Pair Corralation between ZhongAn Online and Gelsenwasser
Assuming the 90 days trading horizon ZhongAn Online P is expected to under-perform the Gelsenwasser. But the stock apears to be less risky and, when comparing its historical volatility, ZhongAn Online P is 1.65 times less risky than Gelsenwasser. The stock trades about -0.51 of its potential returns per unit of risk. The Gelsenwasser AG is currently generating about 0.01 of returns per unit of risk over similar time horizon. If you would invest 50,000 in Gelsenwasser AG on October 11, 2024 and sell it today you would earn a total of 0.00 from holding Gelsenwasser AG or generate 0.0% return on investment over 90 days.

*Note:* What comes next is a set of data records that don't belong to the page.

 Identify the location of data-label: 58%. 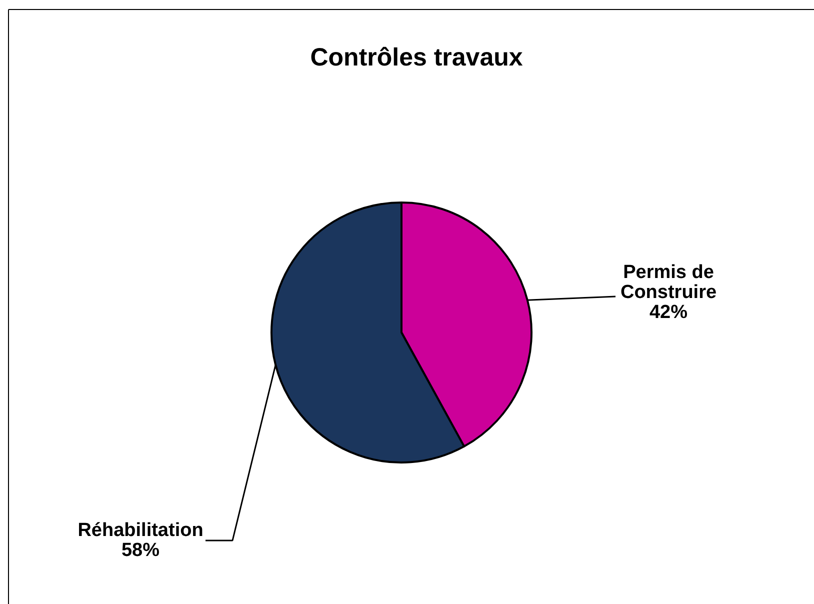
(140, 550).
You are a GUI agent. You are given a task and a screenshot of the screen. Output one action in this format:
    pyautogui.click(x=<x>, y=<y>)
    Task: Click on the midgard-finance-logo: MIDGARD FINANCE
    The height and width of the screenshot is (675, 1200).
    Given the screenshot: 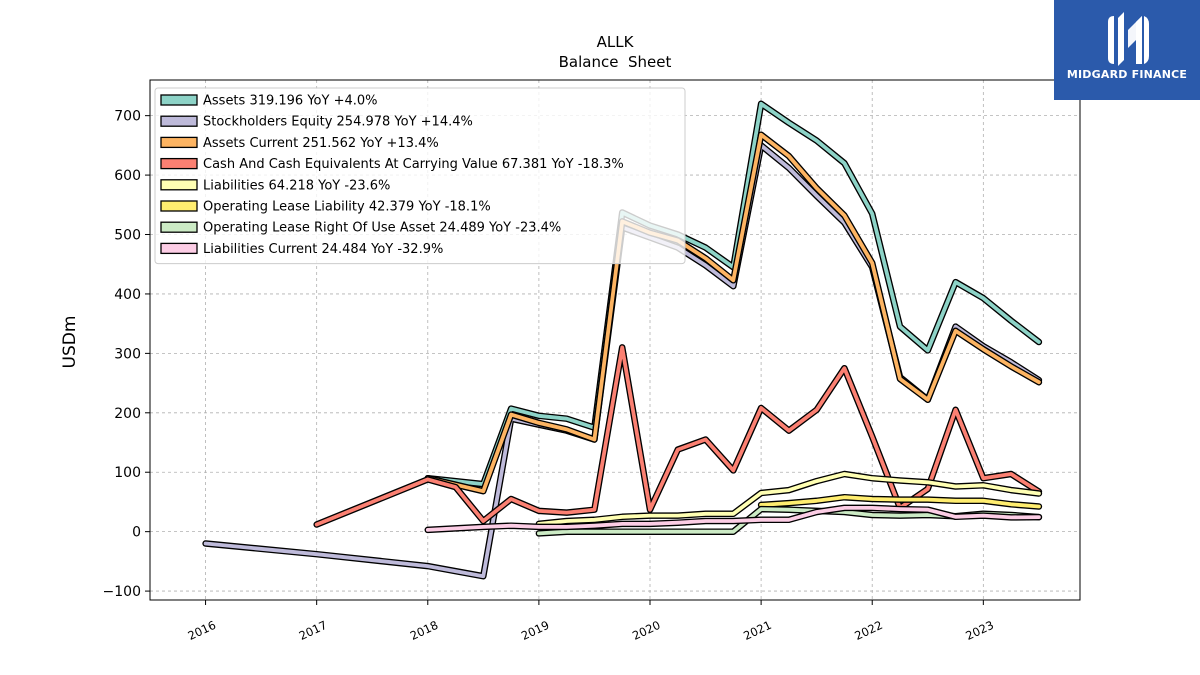 What is the action you would take?
    pyautogui.click(x=1127, y=50)
    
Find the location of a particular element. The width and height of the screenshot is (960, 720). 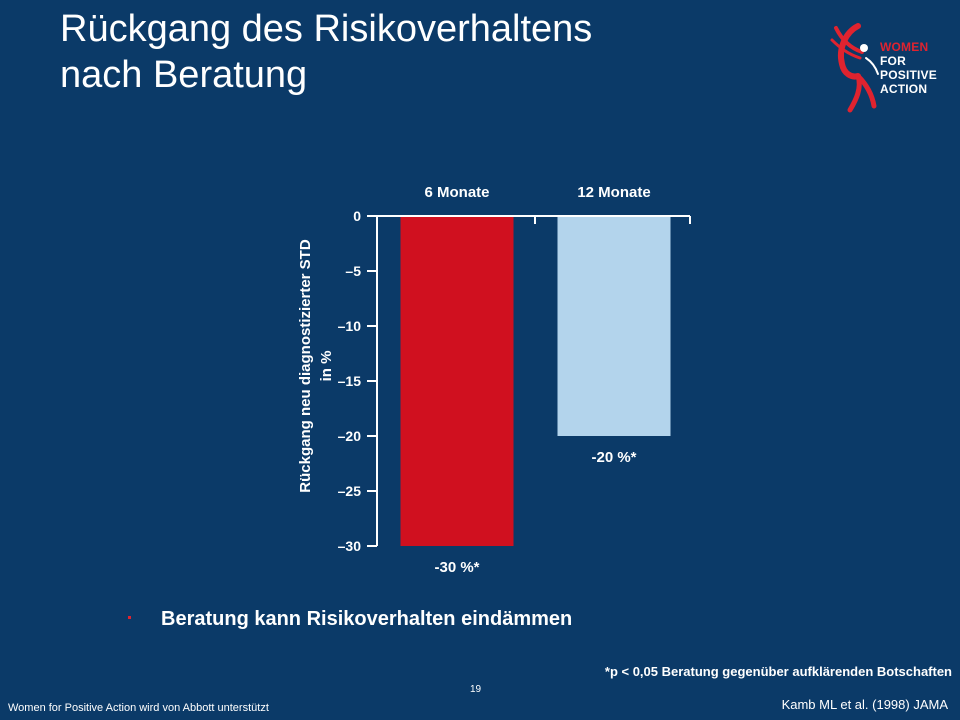

logo-line-2: FOR is located at coordinates (893, 61).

Time Period | 3 Months [change] |
Direction | Moves Together |
Strength | Very Weak |
Accuracy | 100.0% |
Values | Daily Returns |
ZhongAn Online P vs. Gelsenwasser AG
Performance |
Timeline |
ZhongAn Online P |
Gelsenwasser AG |
ZhongAn Online and Gelsenwasser Volatility Contrast
Predicted Return Density |
Returns |
Pair Trading with ZhongAn Online and Gelsenwasser
The main advantage of trading using opposite ZhongAn Online and Gelsenwasser positions is that it hedges away some unsystematic risk. Because of two separate transactions, even if ZhongAn Online position performs unexpectedly, Gelsenwasser can make up some of the losses. Pair trading also minimizes risk from directional movements in the market. For example, if an entire industry or sector drops because of unexpected headlines, the short position in Gelsenwasser will offset losses from the drop in Gelsenwasser's long position.ZhongAn Online vs. North American Construction | ZhongAn Online vs. Align Technology | ZhongAn Online vs. GRUPO CARSO A1 | ZhongAn Online vs. FANDIFI TECHNOLOGY P |
Gelsenwasser vs. ZhongAn Online P | Gelsenwasser vs. Materialise NV | Gelsenwasser vs. The Yokohama Rubber | Gelsenwasser vs. THRACE PLASTICS |
Check out your portfolio center.Note that this page's information should be used as a complementary analysis to find the right mix of equity instruments to add to your existing portfolios or create a brand new portfolio. You can also try the Idea Analyzer module to analyze all characteristics, volatility and risk-adjusted return of Macroaxis ideas.